Now that we have the mechanisms in place to create a dynamic network architecture, we need the tools to provide the end-user or the server infrastructure manager a way to create new virtual services and virtual networks. This is where orchestration tools like OpenStack, CloudStack, IBM SmartCloud, VMWare vCloud Director, … come into play. OpenStack, to take an example, is composed of different modules.

It provides a web interface to allow the user to create new virtual machines and networks and to manage and monitor the virtualized infrastructure. This dashboard is called ‘Horizon’. OpenStack also has a module to connect to the compute part of the virtualized infrastructure which is called ‘Nova’. There a two modules for interfacing with storage, one for block storage called ‘Cinder’ and one for Object storage called ‘Swift’. Another module provides the interface to the network infrastructure and this one is called ‘Neutron’.

The OpenStack modules are a plugin containers and they can host different plugins depending on which infrastructure they need to manage.
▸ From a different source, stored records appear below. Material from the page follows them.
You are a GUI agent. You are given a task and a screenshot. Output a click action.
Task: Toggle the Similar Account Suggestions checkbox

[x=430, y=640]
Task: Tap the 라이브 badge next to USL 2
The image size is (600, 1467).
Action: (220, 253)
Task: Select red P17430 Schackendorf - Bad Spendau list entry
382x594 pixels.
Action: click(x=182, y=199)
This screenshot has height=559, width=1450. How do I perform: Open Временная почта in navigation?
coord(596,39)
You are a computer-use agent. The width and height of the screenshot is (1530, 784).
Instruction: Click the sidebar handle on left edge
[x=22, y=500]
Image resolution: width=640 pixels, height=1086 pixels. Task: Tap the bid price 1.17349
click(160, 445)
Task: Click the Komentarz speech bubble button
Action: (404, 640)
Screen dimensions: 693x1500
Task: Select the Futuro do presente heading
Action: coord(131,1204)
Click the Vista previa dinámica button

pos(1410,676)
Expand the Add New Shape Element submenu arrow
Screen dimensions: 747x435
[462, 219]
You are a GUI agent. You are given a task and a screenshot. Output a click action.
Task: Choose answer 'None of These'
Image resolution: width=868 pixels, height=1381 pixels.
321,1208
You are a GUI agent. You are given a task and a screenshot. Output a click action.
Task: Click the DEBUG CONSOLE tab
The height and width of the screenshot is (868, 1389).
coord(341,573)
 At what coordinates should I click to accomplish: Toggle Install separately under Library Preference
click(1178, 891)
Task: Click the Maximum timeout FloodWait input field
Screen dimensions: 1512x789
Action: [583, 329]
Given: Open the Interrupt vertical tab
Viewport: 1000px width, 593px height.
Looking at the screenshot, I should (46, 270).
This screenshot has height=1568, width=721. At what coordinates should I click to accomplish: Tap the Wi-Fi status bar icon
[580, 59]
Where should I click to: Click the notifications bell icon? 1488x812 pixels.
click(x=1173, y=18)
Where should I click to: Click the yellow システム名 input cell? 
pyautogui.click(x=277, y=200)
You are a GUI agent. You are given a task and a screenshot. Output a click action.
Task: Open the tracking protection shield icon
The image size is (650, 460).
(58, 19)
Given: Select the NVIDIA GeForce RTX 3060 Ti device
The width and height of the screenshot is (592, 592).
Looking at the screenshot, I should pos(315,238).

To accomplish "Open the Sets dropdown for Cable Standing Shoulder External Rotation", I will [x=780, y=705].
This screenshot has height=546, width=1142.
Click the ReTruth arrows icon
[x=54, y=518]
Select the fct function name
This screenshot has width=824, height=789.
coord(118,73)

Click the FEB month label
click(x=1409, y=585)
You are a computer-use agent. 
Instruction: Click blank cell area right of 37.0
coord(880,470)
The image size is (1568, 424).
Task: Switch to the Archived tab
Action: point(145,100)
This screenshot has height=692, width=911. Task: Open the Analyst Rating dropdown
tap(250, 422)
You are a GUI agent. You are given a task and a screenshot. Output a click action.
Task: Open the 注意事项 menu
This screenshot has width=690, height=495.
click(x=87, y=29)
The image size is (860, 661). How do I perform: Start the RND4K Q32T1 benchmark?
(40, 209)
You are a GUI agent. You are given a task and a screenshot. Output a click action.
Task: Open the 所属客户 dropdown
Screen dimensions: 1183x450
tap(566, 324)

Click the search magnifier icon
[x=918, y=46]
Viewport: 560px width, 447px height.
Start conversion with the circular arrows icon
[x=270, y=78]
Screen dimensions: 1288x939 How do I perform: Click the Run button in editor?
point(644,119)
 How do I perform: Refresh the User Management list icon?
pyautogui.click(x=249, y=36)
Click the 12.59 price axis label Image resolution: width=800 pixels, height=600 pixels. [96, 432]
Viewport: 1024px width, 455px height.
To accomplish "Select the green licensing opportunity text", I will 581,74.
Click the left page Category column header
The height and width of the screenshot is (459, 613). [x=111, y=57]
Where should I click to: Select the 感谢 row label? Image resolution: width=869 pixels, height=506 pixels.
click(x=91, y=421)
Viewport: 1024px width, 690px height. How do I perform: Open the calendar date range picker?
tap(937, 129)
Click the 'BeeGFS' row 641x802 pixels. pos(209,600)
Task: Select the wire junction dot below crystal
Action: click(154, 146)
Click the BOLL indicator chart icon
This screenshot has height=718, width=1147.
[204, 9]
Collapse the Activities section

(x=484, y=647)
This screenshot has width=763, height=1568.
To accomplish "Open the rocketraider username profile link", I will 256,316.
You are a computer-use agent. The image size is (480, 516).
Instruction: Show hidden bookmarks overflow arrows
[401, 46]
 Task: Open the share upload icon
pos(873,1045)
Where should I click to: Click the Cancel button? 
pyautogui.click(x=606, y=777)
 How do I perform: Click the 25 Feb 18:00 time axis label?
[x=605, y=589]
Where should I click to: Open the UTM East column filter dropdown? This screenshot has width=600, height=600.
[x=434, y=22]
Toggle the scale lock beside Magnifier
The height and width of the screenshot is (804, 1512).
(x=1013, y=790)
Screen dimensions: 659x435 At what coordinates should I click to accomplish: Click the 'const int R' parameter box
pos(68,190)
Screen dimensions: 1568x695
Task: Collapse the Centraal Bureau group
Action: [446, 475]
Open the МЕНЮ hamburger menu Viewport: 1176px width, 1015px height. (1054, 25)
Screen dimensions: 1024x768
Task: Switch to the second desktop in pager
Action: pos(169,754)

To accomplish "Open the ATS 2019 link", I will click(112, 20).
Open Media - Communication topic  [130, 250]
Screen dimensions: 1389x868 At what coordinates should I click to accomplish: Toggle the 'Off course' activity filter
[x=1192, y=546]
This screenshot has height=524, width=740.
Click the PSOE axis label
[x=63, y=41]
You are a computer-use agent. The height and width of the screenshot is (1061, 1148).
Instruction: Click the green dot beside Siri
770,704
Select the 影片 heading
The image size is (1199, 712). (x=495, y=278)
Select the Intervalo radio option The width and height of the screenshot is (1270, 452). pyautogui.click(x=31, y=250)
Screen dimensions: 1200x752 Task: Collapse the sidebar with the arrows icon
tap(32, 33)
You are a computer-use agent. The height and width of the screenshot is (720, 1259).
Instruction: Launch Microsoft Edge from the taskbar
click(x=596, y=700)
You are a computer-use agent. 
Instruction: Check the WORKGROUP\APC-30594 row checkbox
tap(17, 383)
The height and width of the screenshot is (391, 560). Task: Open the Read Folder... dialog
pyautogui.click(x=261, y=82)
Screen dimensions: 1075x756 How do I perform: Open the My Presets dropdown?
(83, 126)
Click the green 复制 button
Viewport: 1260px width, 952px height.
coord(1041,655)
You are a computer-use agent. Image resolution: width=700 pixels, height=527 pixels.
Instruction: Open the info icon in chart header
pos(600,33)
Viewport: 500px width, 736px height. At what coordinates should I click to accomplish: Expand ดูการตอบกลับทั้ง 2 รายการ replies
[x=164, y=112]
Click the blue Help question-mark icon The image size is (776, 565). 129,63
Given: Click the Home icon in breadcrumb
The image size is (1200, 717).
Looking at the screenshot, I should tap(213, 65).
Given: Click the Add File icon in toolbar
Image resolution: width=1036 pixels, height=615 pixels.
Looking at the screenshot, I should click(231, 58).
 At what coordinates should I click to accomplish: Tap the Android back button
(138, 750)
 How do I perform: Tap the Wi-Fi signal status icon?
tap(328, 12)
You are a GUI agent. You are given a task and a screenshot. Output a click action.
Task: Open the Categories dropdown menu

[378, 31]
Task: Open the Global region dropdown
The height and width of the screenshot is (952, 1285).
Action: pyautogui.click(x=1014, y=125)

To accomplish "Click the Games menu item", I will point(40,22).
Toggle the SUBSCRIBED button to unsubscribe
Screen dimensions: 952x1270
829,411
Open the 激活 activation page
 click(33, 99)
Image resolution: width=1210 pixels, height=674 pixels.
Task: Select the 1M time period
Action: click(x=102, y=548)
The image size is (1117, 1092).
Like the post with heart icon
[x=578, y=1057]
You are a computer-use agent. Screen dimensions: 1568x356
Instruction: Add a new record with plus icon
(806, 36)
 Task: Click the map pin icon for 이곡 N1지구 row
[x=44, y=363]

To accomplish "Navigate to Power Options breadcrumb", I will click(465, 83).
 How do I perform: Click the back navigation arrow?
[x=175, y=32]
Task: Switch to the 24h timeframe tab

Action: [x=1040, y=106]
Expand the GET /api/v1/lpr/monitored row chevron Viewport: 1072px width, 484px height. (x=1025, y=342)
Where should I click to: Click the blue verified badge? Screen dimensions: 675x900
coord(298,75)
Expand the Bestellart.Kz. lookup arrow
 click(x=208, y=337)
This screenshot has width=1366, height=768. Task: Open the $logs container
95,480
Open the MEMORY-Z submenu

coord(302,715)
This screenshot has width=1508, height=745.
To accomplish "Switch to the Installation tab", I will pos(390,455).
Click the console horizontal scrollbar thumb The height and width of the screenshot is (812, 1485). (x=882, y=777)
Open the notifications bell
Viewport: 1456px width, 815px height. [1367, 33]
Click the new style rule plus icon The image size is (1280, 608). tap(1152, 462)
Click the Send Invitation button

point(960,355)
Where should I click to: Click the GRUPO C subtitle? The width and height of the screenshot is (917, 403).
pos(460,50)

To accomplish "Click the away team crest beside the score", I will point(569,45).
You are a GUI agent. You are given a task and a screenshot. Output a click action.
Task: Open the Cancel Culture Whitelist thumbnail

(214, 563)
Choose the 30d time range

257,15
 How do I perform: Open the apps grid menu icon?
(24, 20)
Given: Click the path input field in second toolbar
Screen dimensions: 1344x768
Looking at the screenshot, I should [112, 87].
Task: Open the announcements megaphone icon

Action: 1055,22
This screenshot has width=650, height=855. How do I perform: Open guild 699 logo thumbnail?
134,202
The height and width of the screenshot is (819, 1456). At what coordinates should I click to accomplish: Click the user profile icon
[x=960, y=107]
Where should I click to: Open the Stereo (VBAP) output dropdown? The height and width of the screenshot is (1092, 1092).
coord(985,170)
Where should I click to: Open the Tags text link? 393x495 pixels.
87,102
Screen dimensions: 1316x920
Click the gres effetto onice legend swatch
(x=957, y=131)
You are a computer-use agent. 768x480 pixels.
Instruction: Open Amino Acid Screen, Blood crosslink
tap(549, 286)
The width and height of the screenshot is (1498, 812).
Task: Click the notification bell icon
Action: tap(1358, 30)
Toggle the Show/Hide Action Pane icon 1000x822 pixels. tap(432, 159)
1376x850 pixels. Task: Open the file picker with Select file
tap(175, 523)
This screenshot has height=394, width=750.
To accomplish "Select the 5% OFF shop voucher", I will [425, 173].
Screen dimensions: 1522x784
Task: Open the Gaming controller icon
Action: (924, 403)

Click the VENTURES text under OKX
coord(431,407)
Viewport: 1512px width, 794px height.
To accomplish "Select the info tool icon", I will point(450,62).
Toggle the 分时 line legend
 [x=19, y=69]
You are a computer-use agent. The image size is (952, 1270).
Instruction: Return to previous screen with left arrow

For example, for the Nova compute module there is a plugin for VMWare, for Microsoft Hyper-V, for KVM, … For neutron there is a Juniper plugin which can directly talk with EX and QFX switches using Netconf/DMI or which can talk to the Space ND-API. This allows OpenStack to manage any Junos based infrastructure directly, without the need for overlays and SDN controllers. This is the Private Cloud traditional VLAN based model mentioned at the beginning of this note.


For larger multitenant public clouds, OpenStack Neutron also has plugins to connect to Contrail or the NSX Controller, providing orchestration of the network through the use of overlays. The latter provides the most agile, dynamic and scalable cloud infrastructure for virtualized data centers.


IP Fabrics

Because of the nature of overlay networks, the underlying physical network only needs to provide L3 IP connectivity between the physical servers (hypervisors). There is no need for multiple or stretched VLANs, only IP connectivity. This allows a different network topology typically used in massively scalable data centers which is called the IP Fabric. An IP Fabric uses L3 dynamic routing protocols to connect individual switches together through routing, typically organized in a spine and leaf topology. Load balancing is provided through use of ECMP. All switches are managed individually and because there are no stretched broadcast domains this architecture is highly scalable. This will be a topic for a future discussion, but I wanted to mention it in this context because the combination of IP Fabrics and overlays provide the design blocks for a massively scalable multitenant public cloud architectures.